(Stored data)

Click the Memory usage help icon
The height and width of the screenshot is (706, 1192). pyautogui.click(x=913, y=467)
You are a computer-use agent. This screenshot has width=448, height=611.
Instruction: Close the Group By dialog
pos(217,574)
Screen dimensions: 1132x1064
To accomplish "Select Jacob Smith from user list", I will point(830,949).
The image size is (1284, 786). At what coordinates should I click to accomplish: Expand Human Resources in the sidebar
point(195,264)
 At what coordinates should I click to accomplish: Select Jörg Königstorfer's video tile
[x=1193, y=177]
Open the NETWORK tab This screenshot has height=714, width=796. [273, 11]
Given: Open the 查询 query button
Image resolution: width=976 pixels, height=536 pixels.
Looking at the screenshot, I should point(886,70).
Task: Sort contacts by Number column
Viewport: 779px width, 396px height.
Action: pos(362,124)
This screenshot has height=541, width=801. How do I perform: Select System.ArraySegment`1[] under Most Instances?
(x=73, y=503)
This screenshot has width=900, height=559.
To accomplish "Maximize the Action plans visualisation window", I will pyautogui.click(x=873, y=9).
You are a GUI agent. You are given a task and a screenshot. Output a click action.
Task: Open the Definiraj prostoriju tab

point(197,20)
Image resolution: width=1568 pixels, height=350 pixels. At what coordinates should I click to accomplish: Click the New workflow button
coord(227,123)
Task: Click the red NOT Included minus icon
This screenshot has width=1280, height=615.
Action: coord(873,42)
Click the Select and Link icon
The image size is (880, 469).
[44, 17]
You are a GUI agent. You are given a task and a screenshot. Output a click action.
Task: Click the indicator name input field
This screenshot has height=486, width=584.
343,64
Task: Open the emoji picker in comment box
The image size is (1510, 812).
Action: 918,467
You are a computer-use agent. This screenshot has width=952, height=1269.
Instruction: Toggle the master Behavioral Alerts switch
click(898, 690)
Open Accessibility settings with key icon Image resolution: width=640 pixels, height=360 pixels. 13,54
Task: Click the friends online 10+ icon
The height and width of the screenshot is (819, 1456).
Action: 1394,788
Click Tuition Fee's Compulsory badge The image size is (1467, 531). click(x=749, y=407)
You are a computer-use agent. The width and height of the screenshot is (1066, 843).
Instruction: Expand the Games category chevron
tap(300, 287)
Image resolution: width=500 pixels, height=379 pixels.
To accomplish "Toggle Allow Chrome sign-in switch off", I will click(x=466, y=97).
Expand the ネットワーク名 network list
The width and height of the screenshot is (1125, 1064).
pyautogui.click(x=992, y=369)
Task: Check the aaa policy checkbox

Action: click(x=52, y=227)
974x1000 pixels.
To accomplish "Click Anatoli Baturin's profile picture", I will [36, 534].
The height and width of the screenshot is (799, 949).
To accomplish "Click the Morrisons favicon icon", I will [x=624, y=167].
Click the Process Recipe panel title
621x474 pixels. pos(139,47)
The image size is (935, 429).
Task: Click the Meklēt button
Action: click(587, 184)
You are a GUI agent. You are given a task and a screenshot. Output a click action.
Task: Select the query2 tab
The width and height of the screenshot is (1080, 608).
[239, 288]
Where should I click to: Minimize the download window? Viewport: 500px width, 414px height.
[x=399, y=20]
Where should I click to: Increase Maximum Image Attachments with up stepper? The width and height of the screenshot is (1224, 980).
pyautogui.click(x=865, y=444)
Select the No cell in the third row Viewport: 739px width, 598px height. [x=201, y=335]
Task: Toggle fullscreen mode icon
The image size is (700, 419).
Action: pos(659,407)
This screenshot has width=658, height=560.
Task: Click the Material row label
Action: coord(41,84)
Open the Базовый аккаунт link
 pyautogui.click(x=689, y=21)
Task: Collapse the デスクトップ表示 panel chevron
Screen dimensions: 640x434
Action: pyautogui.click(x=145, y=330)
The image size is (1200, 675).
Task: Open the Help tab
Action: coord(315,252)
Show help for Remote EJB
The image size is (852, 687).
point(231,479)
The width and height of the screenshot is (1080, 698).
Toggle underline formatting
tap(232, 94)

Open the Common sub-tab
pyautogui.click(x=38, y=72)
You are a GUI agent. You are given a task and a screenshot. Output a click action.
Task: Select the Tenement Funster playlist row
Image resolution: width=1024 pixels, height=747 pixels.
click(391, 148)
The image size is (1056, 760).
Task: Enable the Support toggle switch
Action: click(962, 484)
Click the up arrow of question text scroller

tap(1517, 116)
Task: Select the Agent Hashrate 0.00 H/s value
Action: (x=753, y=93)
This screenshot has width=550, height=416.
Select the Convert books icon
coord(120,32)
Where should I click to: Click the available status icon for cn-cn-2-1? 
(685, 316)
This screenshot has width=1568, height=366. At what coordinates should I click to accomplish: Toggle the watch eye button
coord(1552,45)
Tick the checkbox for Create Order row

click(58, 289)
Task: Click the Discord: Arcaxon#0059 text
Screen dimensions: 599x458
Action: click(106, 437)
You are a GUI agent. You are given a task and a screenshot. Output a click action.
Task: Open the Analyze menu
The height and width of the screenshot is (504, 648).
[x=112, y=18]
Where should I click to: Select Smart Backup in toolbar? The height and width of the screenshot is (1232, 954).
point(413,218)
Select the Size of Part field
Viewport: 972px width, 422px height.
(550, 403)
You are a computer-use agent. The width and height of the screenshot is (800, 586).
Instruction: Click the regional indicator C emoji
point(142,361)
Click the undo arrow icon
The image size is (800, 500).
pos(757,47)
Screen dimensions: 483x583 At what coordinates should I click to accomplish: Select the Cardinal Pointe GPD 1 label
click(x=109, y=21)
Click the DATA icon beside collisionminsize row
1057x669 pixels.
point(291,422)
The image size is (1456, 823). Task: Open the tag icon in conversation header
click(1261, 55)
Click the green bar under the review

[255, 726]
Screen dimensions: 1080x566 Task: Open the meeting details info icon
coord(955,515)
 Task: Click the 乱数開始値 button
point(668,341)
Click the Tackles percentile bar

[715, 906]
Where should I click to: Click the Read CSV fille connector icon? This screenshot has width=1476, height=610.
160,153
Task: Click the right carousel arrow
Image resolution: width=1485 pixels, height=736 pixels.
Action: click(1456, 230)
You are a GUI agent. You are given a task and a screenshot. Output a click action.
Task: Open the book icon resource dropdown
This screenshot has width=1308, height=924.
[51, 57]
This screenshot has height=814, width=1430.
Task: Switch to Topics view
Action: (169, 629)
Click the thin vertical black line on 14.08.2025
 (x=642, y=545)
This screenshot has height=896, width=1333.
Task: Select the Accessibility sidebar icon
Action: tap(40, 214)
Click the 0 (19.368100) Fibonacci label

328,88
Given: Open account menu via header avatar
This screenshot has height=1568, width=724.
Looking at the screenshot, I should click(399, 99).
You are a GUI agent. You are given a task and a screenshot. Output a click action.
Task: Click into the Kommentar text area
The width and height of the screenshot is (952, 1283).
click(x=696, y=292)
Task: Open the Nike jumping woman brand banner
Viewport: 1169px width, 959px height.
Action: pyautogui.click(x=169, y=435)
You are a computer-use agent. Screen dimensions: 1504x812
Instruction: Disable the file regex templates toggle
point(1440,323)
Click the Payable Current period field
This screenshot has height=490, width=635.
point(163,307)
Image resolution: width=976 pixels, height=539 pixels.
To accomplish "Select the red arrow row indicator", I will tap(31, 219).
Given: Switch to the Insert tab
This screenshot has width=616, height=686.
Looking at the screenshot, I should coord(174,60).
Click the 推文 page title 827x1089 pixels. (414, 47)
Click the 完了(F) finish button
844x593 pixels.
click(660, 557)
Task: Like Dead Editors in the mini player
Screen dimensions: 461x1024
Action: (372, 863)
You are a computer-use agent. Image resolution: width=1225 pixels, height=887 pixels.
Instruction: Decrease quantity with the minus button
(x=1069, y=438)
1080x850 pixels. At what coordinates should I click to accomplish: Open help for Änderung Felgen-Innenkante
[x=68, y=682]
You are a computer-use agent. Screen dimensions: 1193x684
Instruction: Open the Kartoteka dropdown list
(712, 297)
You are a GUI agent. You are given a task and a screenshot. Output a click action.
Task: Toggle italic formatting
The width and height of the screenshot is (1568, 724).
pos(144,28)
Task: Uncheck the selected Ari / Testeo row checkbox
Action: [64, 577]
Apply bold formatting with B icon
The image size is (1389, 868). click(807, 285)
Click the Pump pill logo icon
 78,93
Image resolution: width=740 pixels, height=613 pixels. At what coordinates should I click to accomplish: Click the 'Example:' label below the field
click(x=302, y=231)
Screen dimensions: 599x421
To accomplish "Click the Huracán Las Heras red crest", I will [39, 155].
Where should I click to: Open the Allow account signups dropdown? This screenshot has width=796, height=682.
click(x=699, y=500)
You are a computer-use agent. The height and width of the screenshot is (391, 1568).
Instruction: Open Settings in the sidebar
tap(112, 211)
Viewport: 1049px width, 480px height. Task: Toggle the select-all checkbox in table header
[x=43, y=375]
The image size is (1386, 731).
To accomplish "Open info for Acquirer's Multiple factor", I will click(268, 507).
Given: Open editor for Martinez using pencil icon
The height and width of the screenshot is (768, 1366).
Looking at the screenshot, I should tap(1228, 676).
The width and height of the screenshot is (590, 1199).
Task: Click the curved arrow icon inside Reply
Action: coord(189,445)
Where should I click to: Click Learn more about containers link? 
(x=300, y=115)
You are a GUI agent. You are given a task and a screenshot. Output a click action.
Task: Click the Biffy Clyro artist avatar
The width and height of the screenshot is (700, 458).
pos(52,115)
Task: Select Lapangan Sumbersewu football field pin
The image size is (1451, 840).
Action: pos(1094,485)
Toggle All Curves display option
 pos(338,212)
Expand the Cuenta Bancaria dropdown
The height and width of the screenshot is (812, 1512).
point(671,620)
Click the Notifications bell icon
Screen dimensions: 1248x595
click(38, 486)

** Required action **
Where a line of the entries contains "menu", report that line.

** Result of the exercise **
Task: Open the Analyze menu
Given: Open account menu via header avatar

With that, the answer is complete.